Ora che il sogno americano sembra quindi vacillare, il resto del mondo si adopera per salvaguardare un patrimonio conoscitivo comune. Che l’Europa diventi davvero il nido di rinascita in grado di tutelare il sapere di un continente preda di misure ostili?
Intanto, in Italia, la ministra dell’università e della ricerca Anna Bernini, non ha presenziato all’evento di Parigi. Secondo fonti ministeriali, l’assenza potrebbe essere attribuita a un segno di protesta nei confronti del ruolo prevalente della Francia all’interno della conferenza, o alla poca tempestività nel cogliere questa grande opportunità.
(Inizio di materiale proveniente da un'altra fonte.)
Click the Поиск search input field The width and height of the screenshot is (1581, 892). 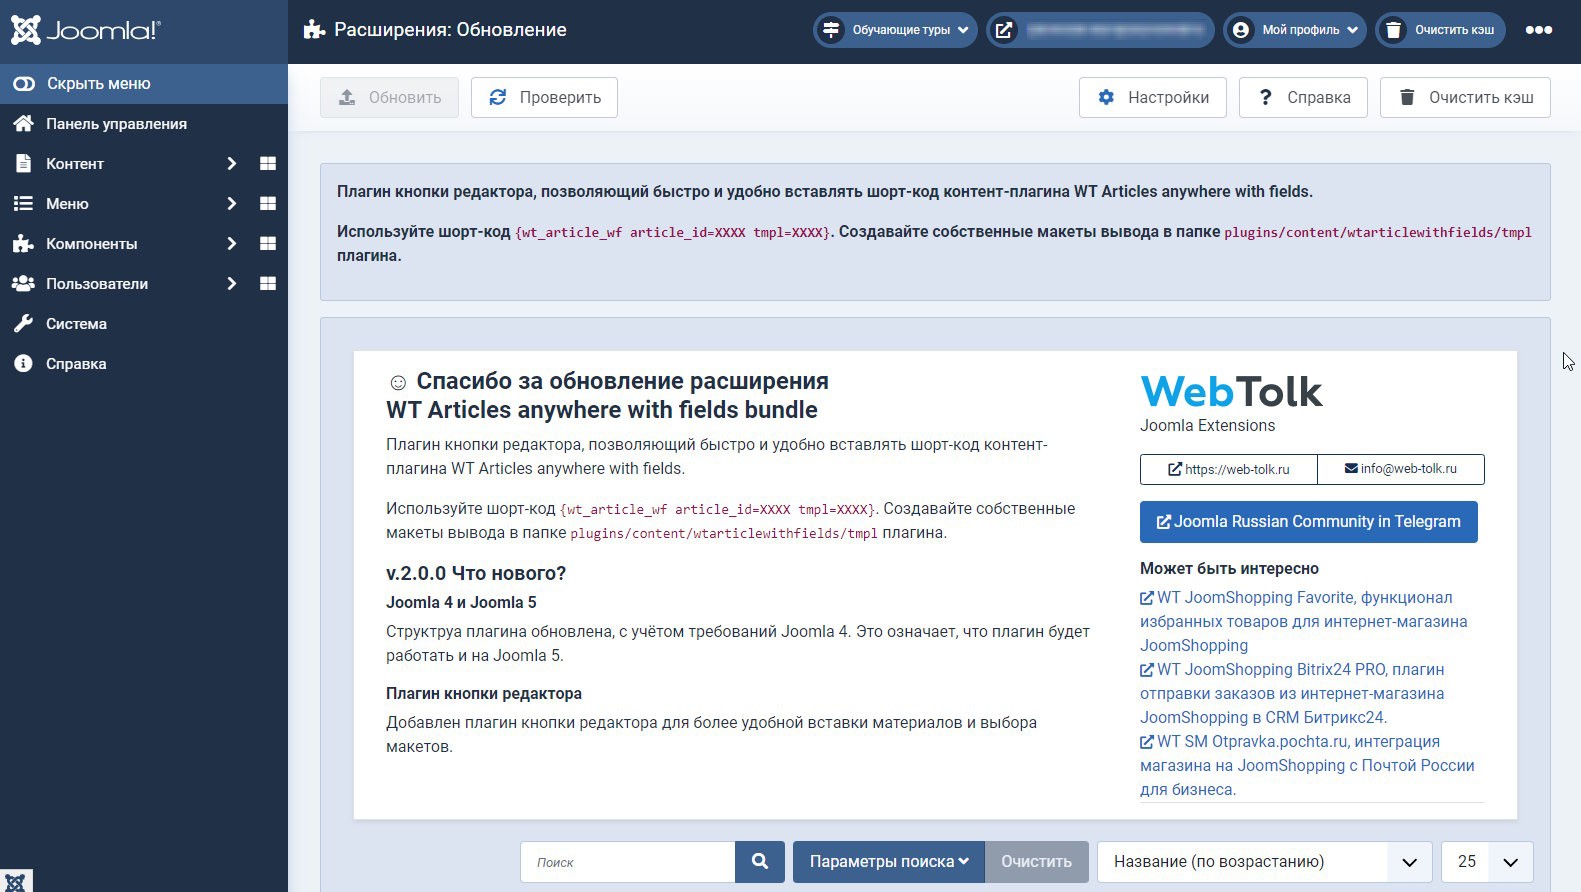pyautogui.click(x=627, y=861)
La Bernini ha dichiarato che l’Italia ha già agito sui finanziamenti, ma in una nazione dove già la carriera di ricerca è precaria e spesso poco riconosciuta, quella di Parigi rappresentava un’altra occasione per rendere le università italiane il più possibile attrattive.
Intanto però, nel nostro Paese, dove sembra che tutti vogliano scappare, c’è invece chi arriva.
Ci sono, infatti, anche notizie incoraggianti[2]: sono in crescita, nelle Università e negli istituti di secondo grado, il numero di studenti stranieri che scelgono l’Italia per iniziare o completare il loro percorso di studi. Anche le conseguenze della Brexit si pongono come motivazione decisiva per spingere i giovani a lasciare il paese, e anche in questo caso, l’Europa ma anche l’Italia, sembrano le mete preferite. In un Europa in subbuglio per le nuove elezioni, ecco che anche il nostro Paese può riscattarsi come fucina di conoscenza. Può riaffermarsi, appunto, come un luogo in cui la libertà di pensiero è coltivata e diffusa: scegliendo una scienza indipendente e un clima culturale che accoglie e non respinge.
La speranza è che, in un mondo sempre più diviso e divisivo, la condivisione del sapere possa essere il collante per comprendere, orientarsi e unire. Se nessuna nazione da sola può fare ciò, ogni realtà può nella sua dimensione reagire a questa nuova onda creando le condizioni favorevoli e mettendo a disposizione risorse. Tutelare chi sceglie di crescere, studiare e insegnare in Italia significa quindi costruire basi più solide per una società che voglia davvero imparare, innovare e, soprattutto, restare libera.